> **The task**: Below are the records; print exactly the lines from the one with "This screenshot has width=1568, height=403." through the last, both included, and leave the pictures out.

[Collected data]

____

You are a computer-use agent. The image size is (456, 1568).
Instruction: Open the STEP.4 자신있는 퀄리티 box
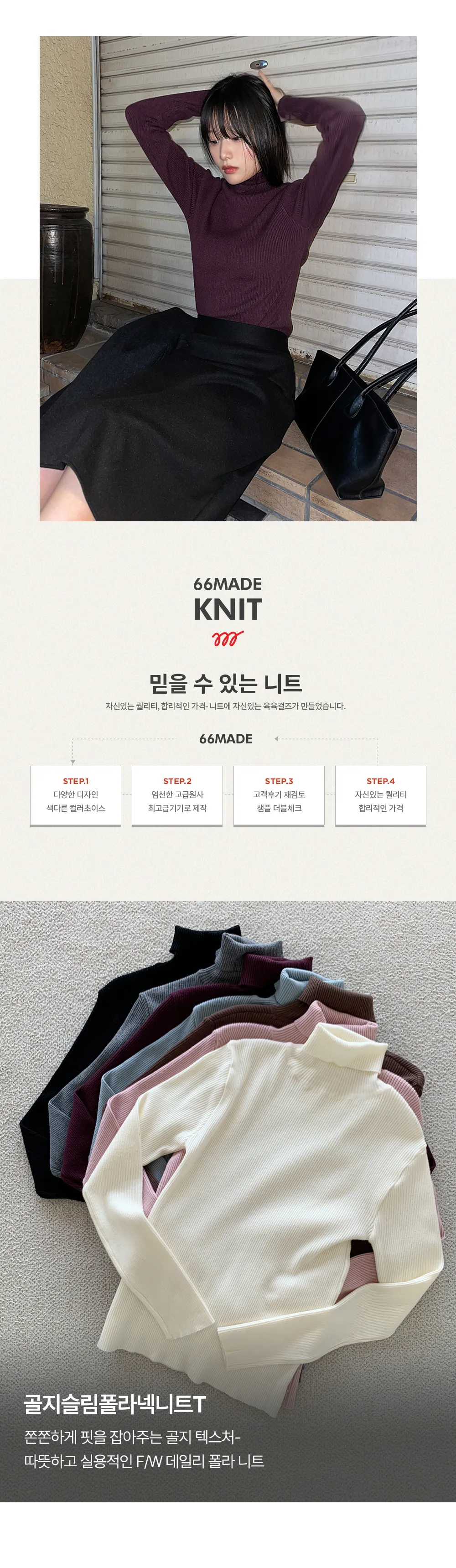tap(380, 795)
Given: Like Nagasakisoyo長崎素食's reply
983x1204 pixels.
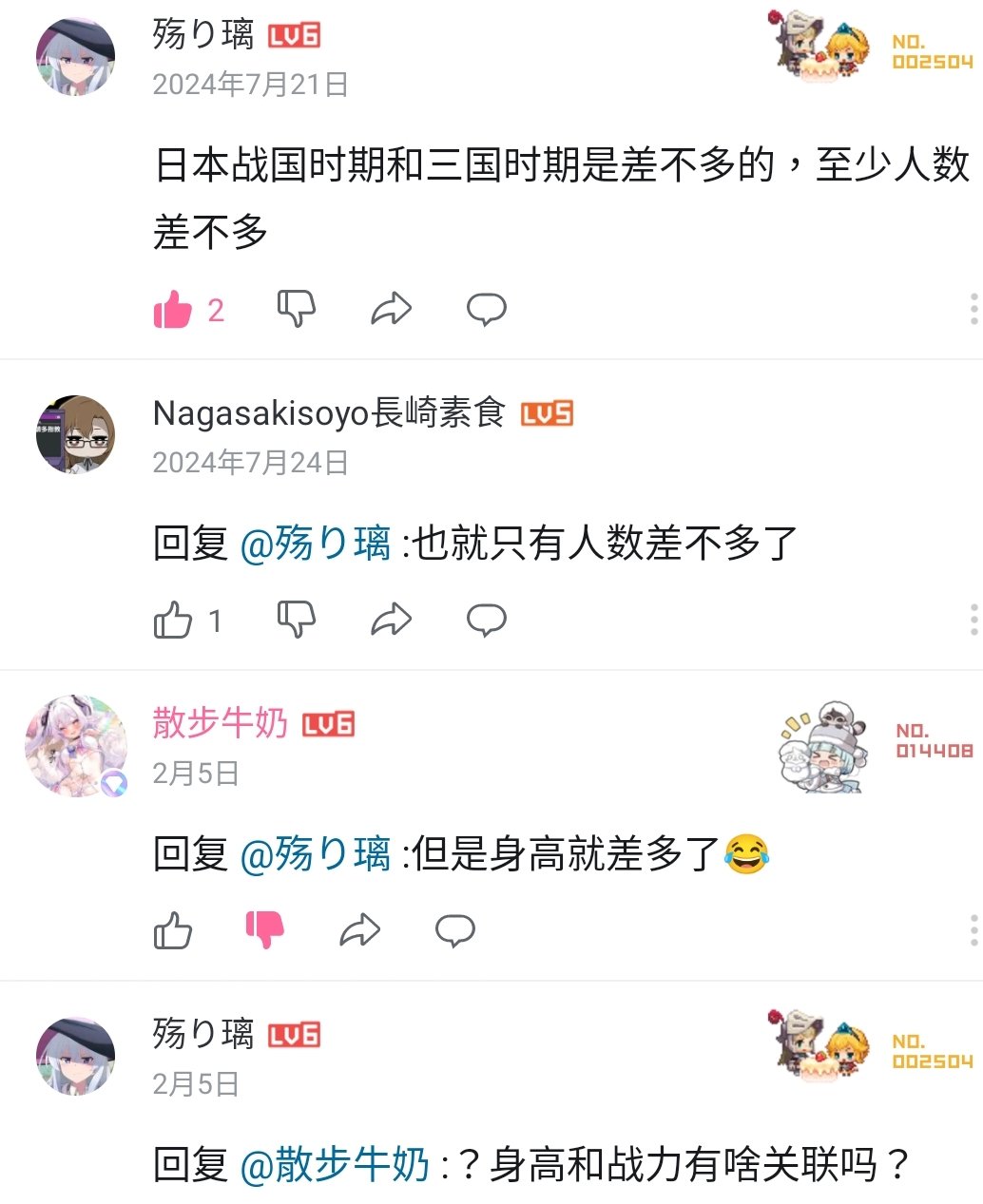Looking at the screenshot, I should coord(173,620).
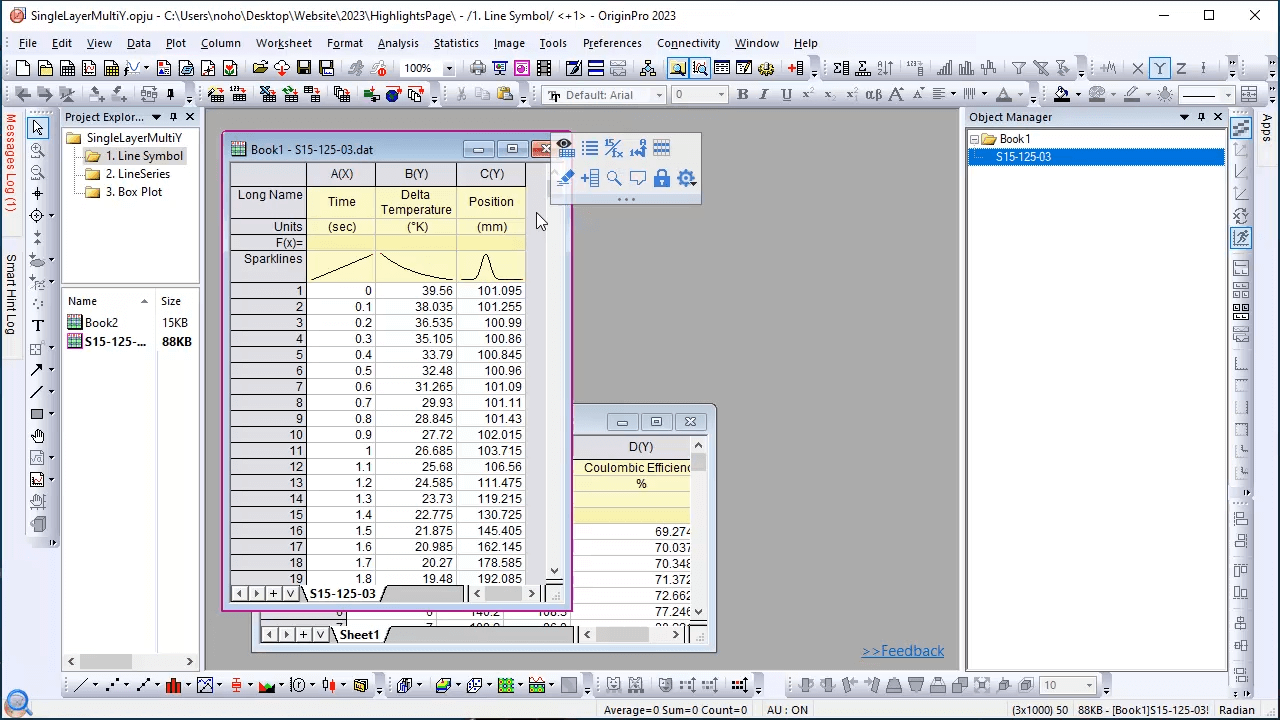Select the Text tool in the left toolbar
This screenshot has width=1280, height=720.
[38, 326]
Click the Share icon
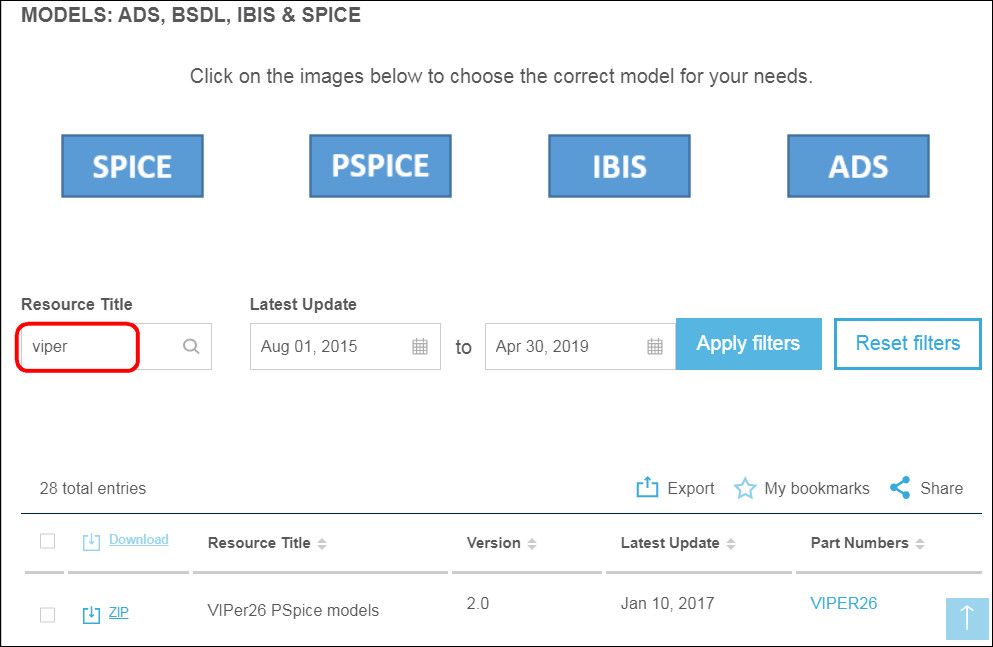Screen dimensions: 993x647 pyautogui.click(x=900, y=487)
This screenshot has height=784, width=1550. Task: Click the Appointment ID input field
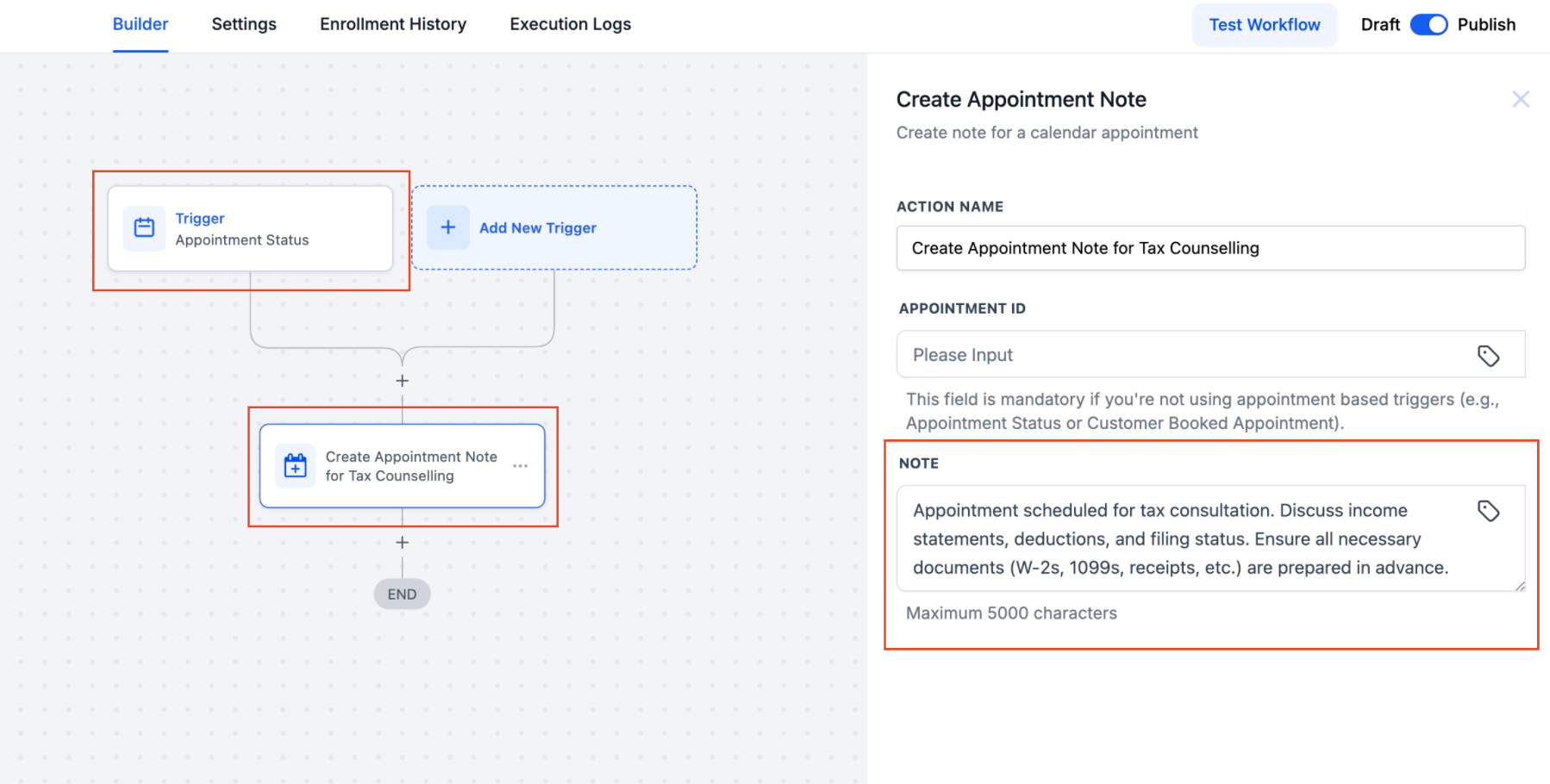tap(1181, 355)
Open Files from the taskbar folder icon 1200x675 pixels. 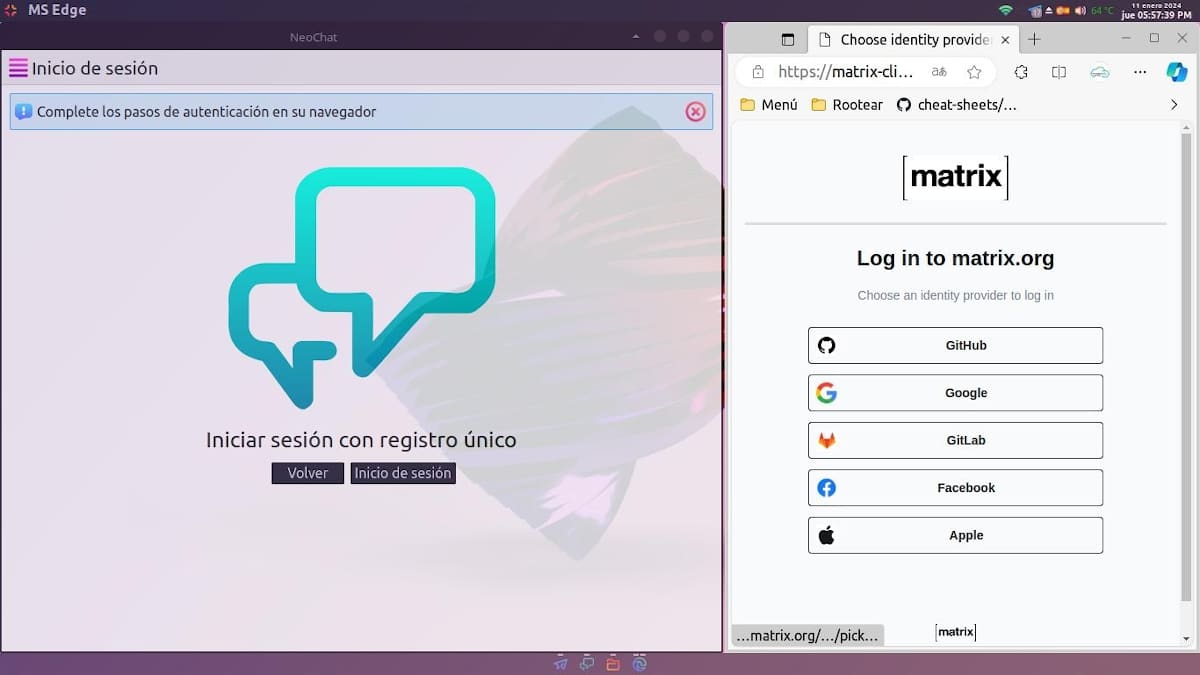pos(612,662)
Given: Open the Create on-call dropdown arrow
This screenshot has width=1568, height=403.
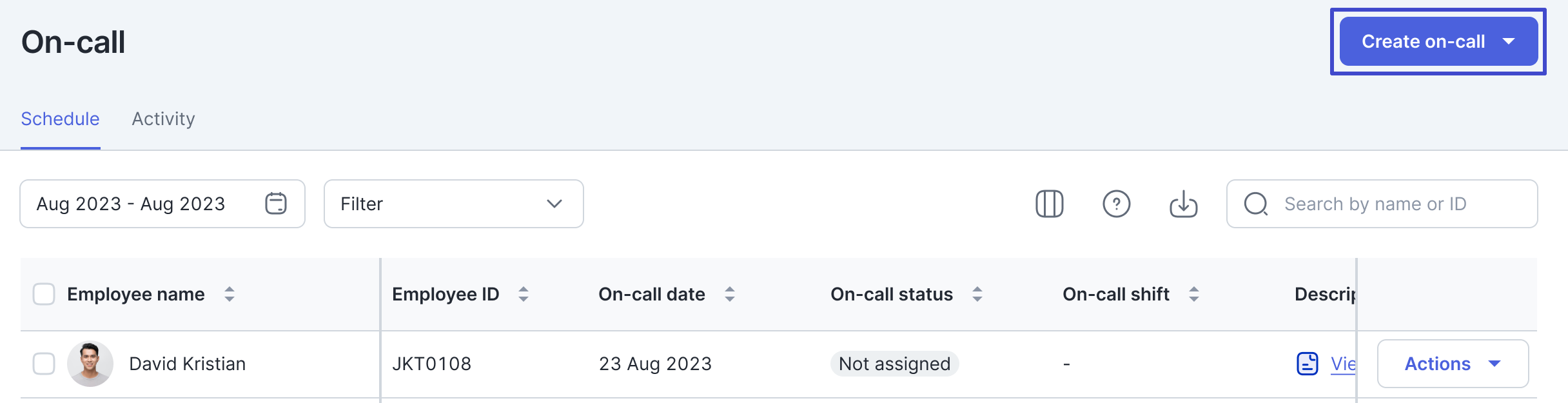Looking at the screenshot, I should 1509,41.
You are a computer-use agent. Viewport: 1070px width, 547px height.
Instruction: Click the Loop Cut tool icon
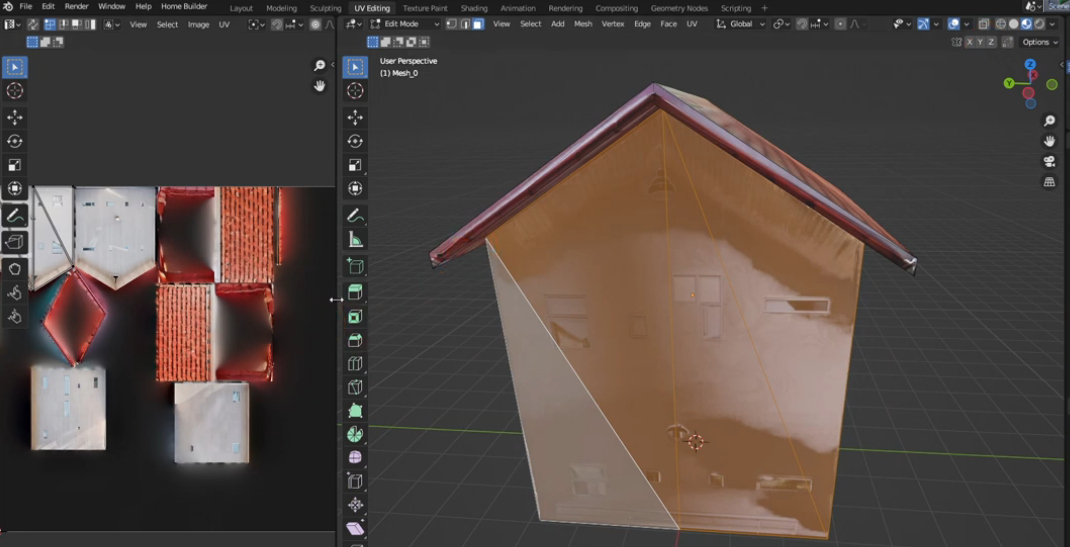click(355, 364)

____

> **Result for this exercise**:
This screenshot has width=1568, height=403.
Looking at the screenshot, I should 1509,41.
You are a computer-use agent. Viewport: 1070px width, 547px height.
Instruction: Click the Loop Cut tool icon
click(355, 364)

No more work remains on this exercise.